14. A pressurizable fluid delivery system for a flexible fluid reservoir configured to hold and selectively dispense a fluid through an outlet, comprising:

a pressurizable sleeve disposable about the flexible fluid reservoir, and having a pressure chamber with an inlet for pressurizing the pressure chamber, the pressure chamber at least partially surrounding the flexible fluid reservoir when the pressurizable sleeve is disposed about the flexible reservoir;

a pressure inducer operably coupled to the inlet of the pressure chamber, and operable to pressurize the pressure chamber and push fluid in the flexible fluid reservoir toward the outlet;

a valve operatively coupled to the outlet of the flexible fluid reservoir, and operable to selectively release fluid from the flexible fluid reservoir; and

a purification unit configured to treat fluid passing from the fluid reservoir to the valve.

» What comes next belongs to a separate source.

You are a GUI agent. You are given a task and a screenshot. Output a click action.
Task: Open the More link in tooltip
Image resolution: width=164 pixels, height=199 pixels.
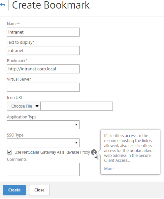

15. The system of claim 14, further including a stiffening insert associated with the flexible fluid reservoir and the pressurizable sleeve, and configured to maintain an elongated shape of the pressurizable sleeve as fluid is released from the flexible fluid reservoir.

16. The system of claim 14, wherein the pressure chamber is inflatable with a compressible gas.

17. The system of claim 14, wherein the pressure inducer includes a pump configured to pump a compressible gas into the pressure chamber to inflate the pressure chamber.

18. The system of claim 14, wherein the pressure inducer includes a compressed gas cartridge configured to release compressed gas into the pressure chamber to inflate the pressure chamber.

19. The system of claim 14, wherein the pressure chamber substantially surrounds the flexible fluid reservoir.

20. The system of claim 14, wherein the pressurizable sleeve includes a closed end and an open end to form a pocket configured to receive the flexible fluid reservoir.

21. A fluid delivery system, comprising:

a flexible bladder having a inlet, and configured to contain liquid;

a inflatable sleeve substantially circumscribing the flexible bladder, and having an inlet;

a pump associated with the inlet of the inflatable sleeve, and configured to inflate the inflatable sleeve;

a valve operatively coupled to an outlet of the flexible bladder, and operable to release the liquid contained in the flexible bladder;

a stiffening insert associated with the flexible bladder and the inflatable sleeve, and configured to maintain an elongated shape of the inflatable sleeve as liquid is released from the flexible bladder; and

a purification unit configured to treat liquid passing from the from the bladder and to the valve.

22. A method of dispensing a pressurized and treated liquid, comprising:

filling a flexible bladder with a liquid;

placing the flexible bladder inside an inflatable sleeve, the inflatable sleeve substantially circumscribing the flexible bladder;

pumping air into the inflatable sleeve to inflate the sleeve and apply pressure to the flexible bladder; and

opening a valve coupled to the flexible bladder to allow the liquid to flow out of the valve in response to the pressure applied to the flexible bladder by the inflated sleeve; and

passing the liquid through a purification unit configured to treat the liquid.

23. The method of claim 22, further comprising:

directing the flow of liquid from the purification unit into a user's mouth.

24. The method of claim 22, further comprising:

placing a stiffening insert adjacent the flexible bladder and the inflatable sleeve to provide support for the inflatable sleeve and flexible bladder as liquid is released from the flexible bladder.